**YOUR GOAL**:
Exact wording is needed for every line from the one holding "This screenshot has width=832, height=411." to the end of the records below; write those lines out and omit the pictures.

____________________

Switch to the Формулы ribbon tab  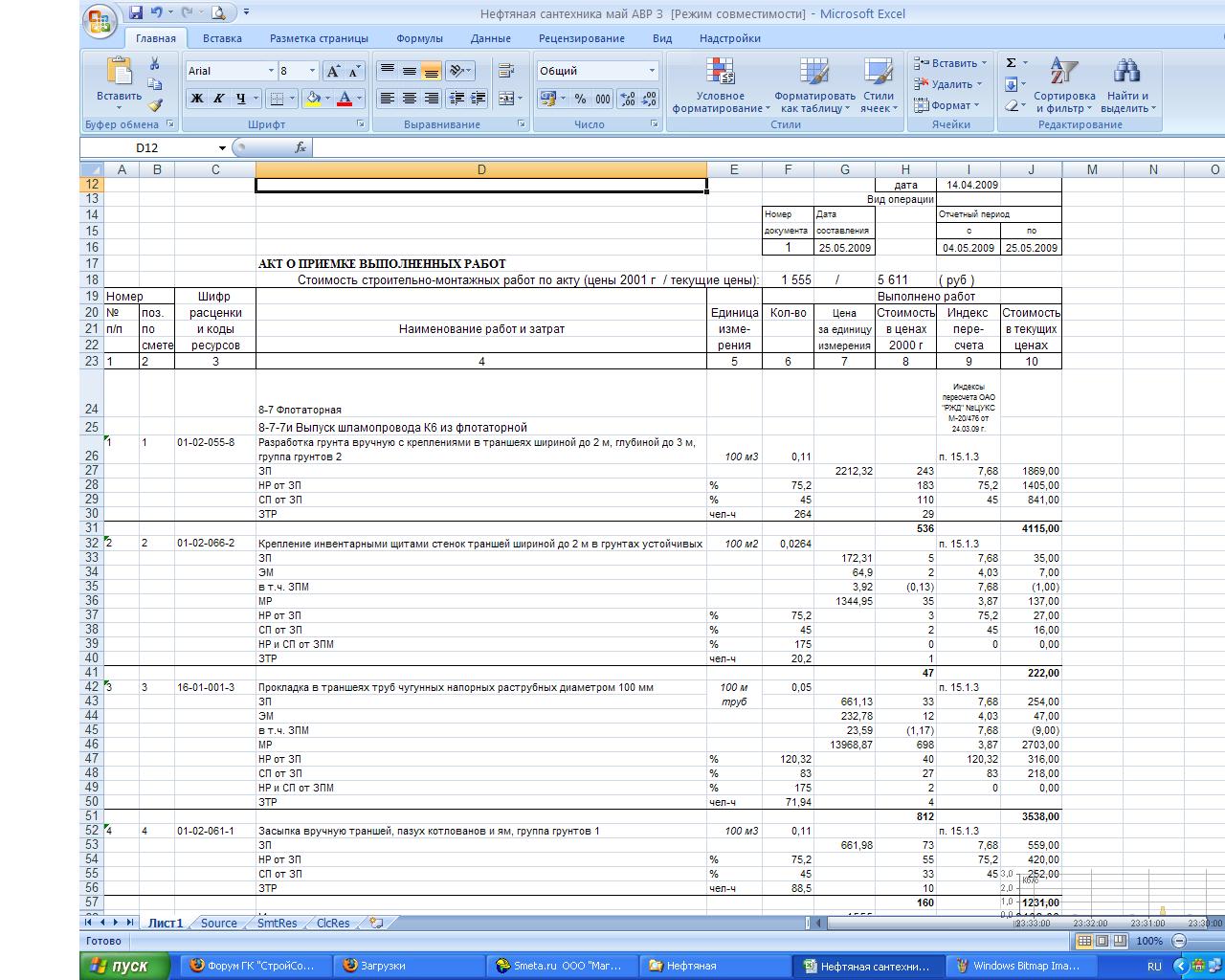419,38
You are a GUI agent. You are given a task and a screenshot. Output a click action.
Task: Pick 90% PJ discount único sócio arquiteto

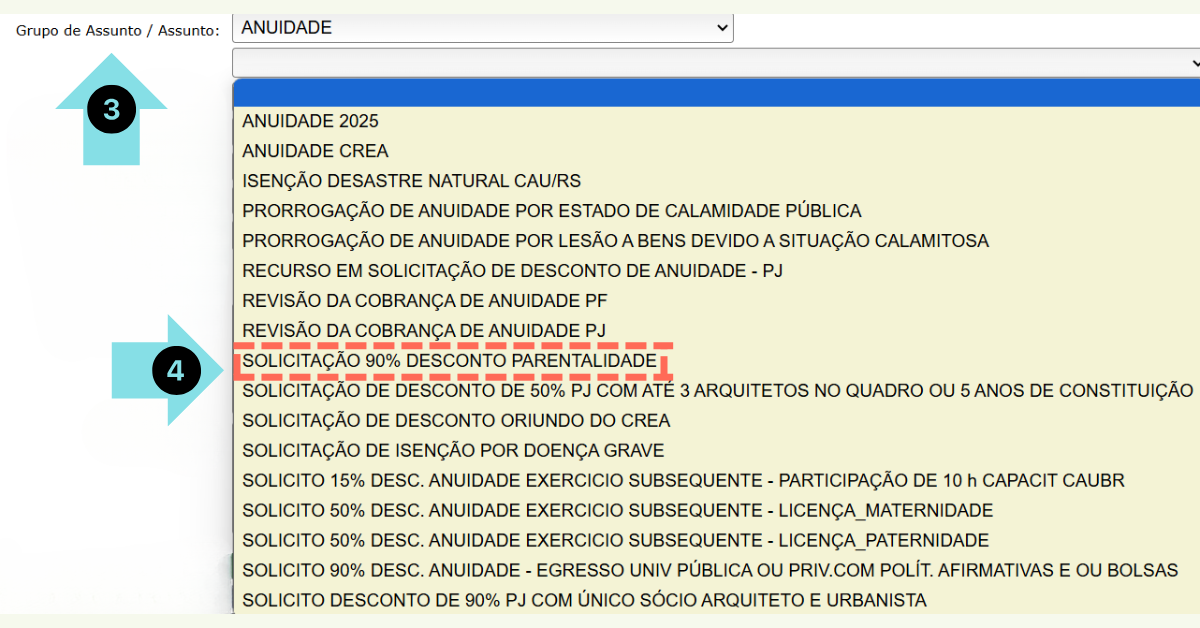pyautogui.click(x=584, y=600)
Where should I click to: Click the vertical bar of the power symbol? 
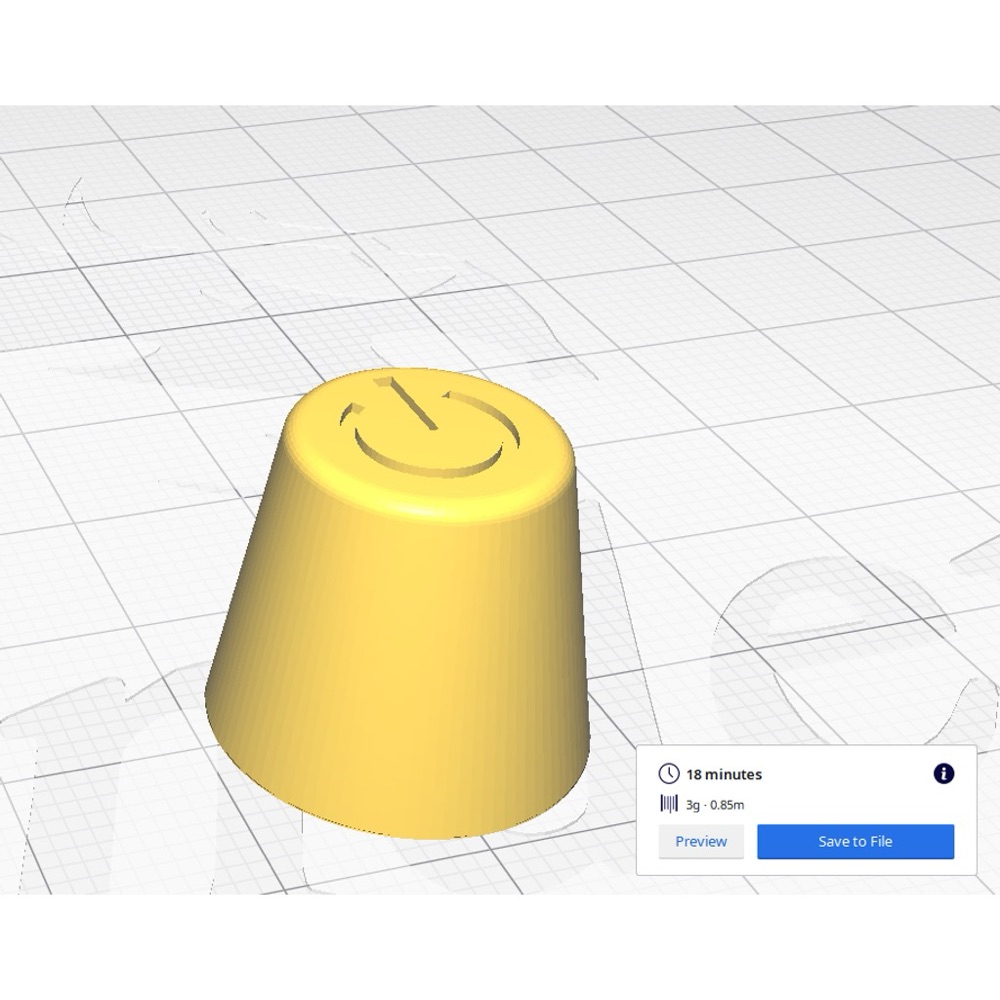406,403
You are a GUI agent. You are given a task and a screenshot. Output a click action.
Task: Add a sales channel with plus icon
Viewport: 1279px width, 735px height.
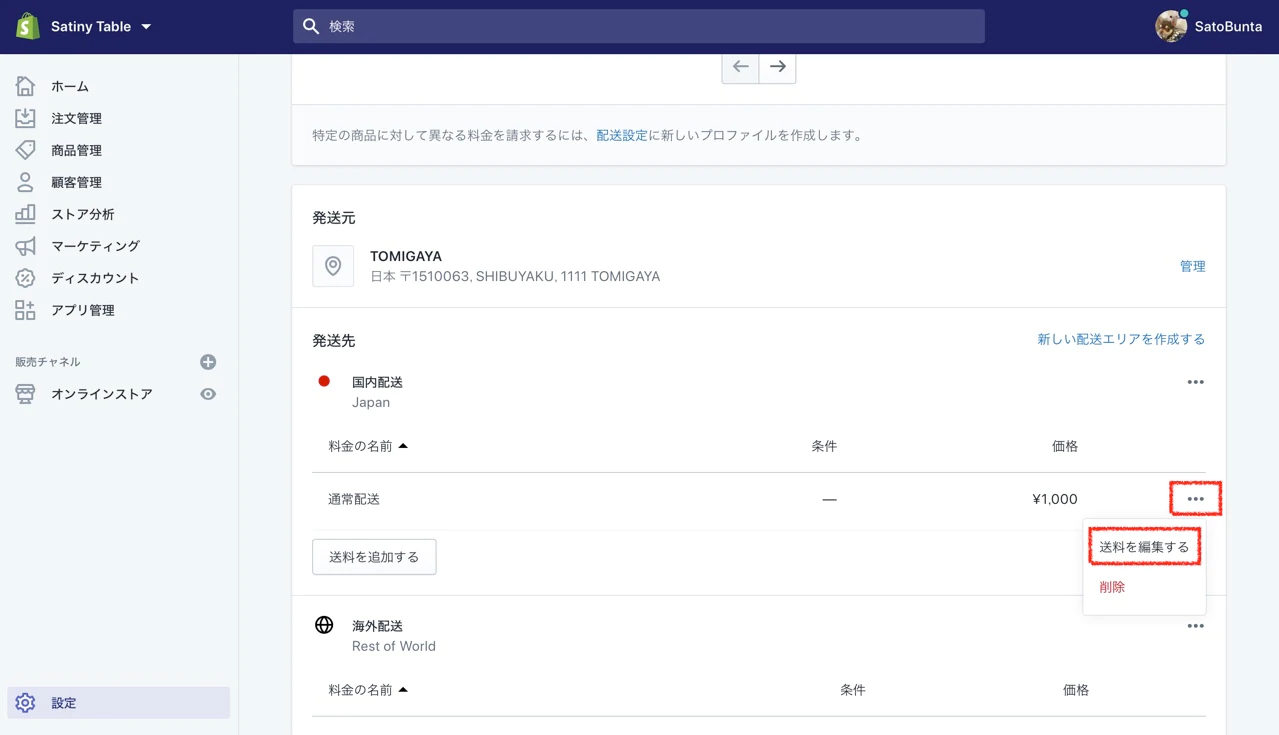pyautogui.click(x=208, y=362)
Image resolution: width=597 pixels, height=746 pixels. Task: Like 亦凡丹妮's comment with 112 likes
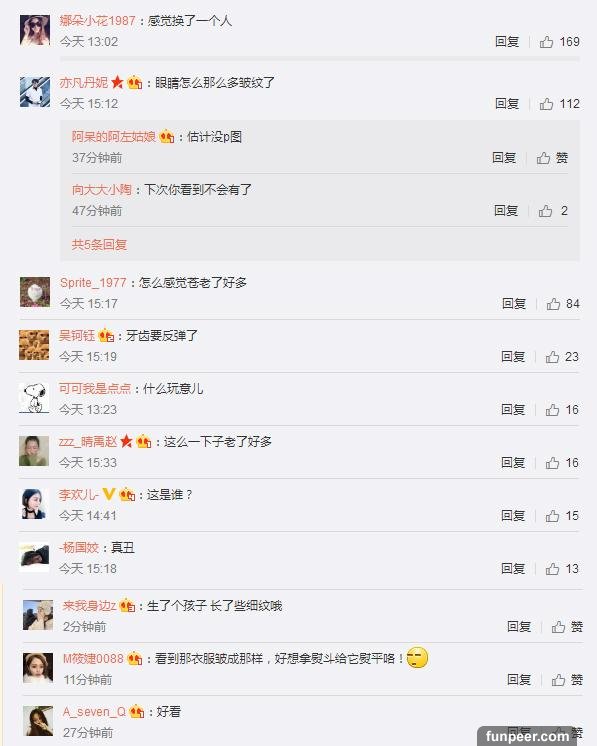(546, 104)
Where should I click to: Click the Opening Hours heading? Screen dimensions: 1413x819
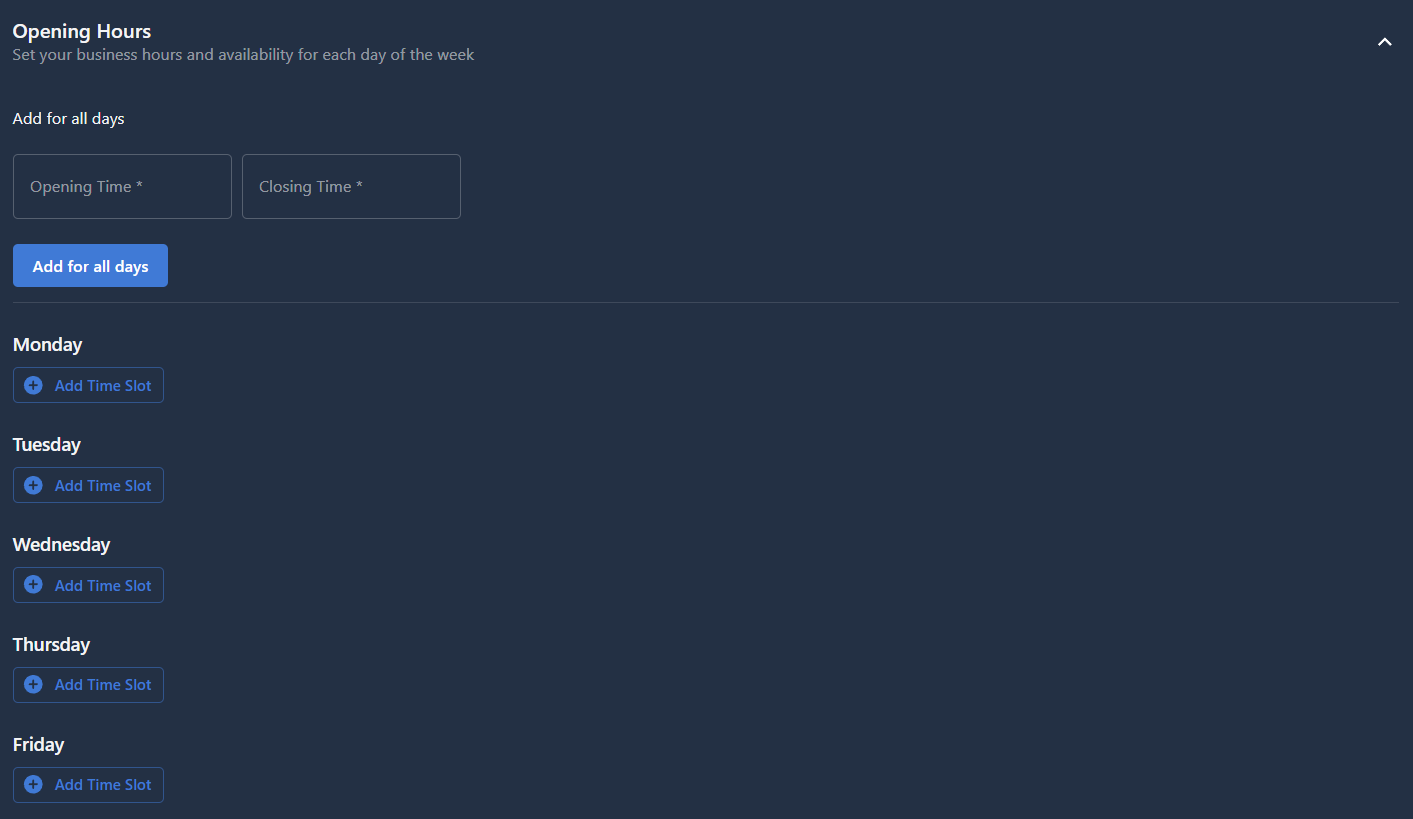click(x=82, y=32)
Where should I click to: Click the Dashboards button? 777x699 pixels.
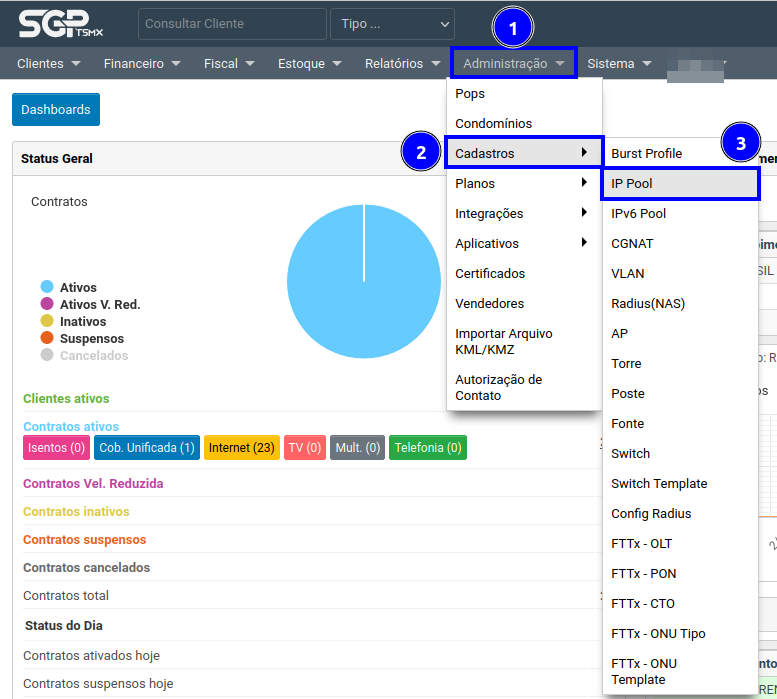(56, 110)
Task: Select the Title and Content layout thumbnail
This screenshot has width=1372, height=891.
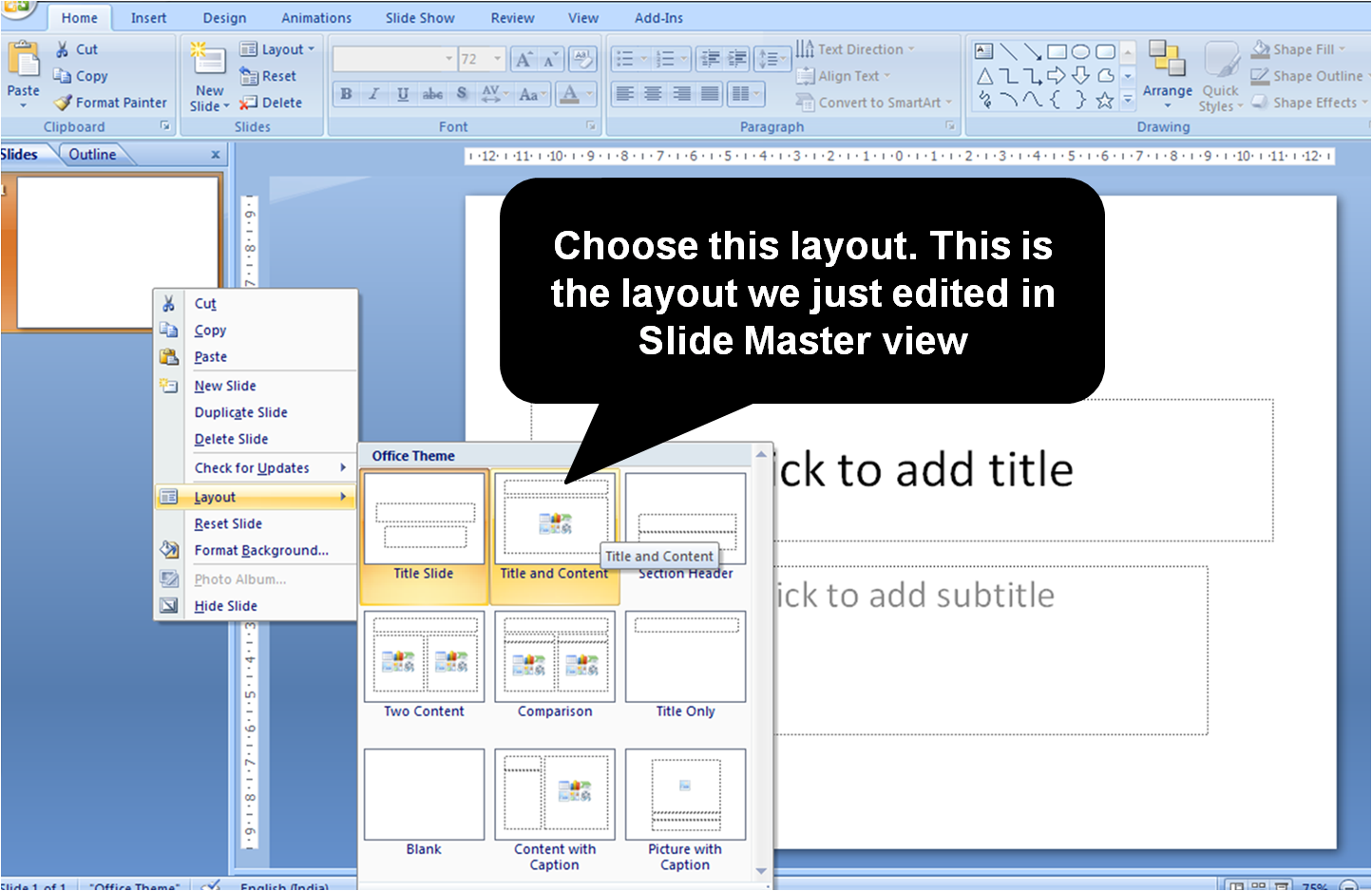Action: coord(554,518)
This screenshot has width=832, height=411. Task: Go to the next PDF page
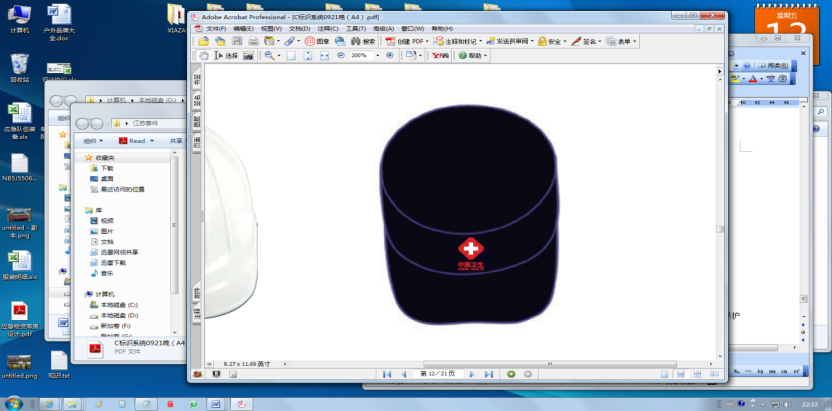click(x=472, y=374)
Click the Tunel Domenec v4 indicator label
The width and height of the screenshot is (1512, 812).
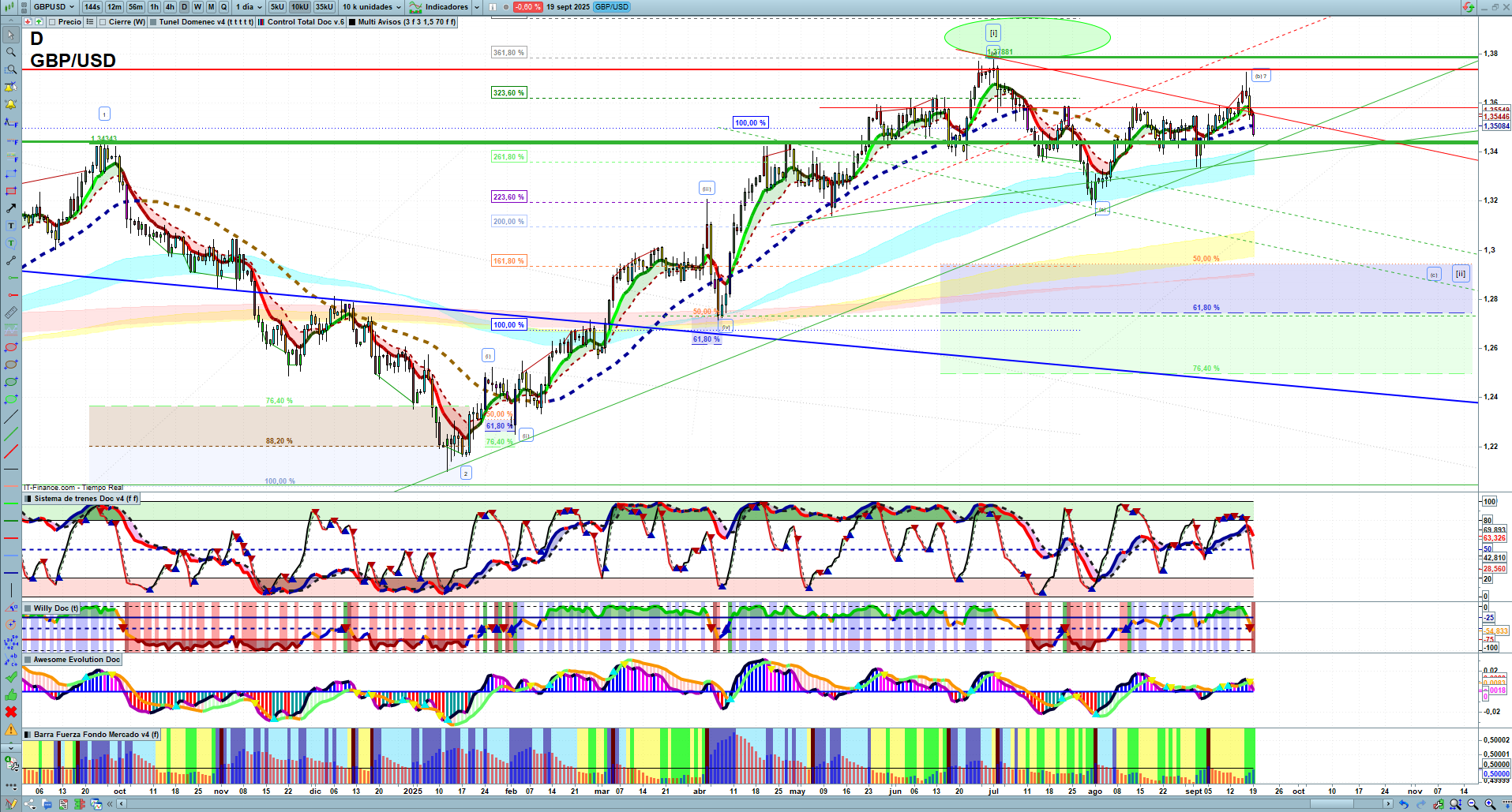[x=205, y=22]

____________________

**ANSWER BOX**:
This screenshot has width=832, height=411. Task: Go to the next PDF page
click(x=472, y=374)
Click the Tunel Domenec v4 indicator label
The width and height of the screenshot is (1512, 812).
[x=205, y=22]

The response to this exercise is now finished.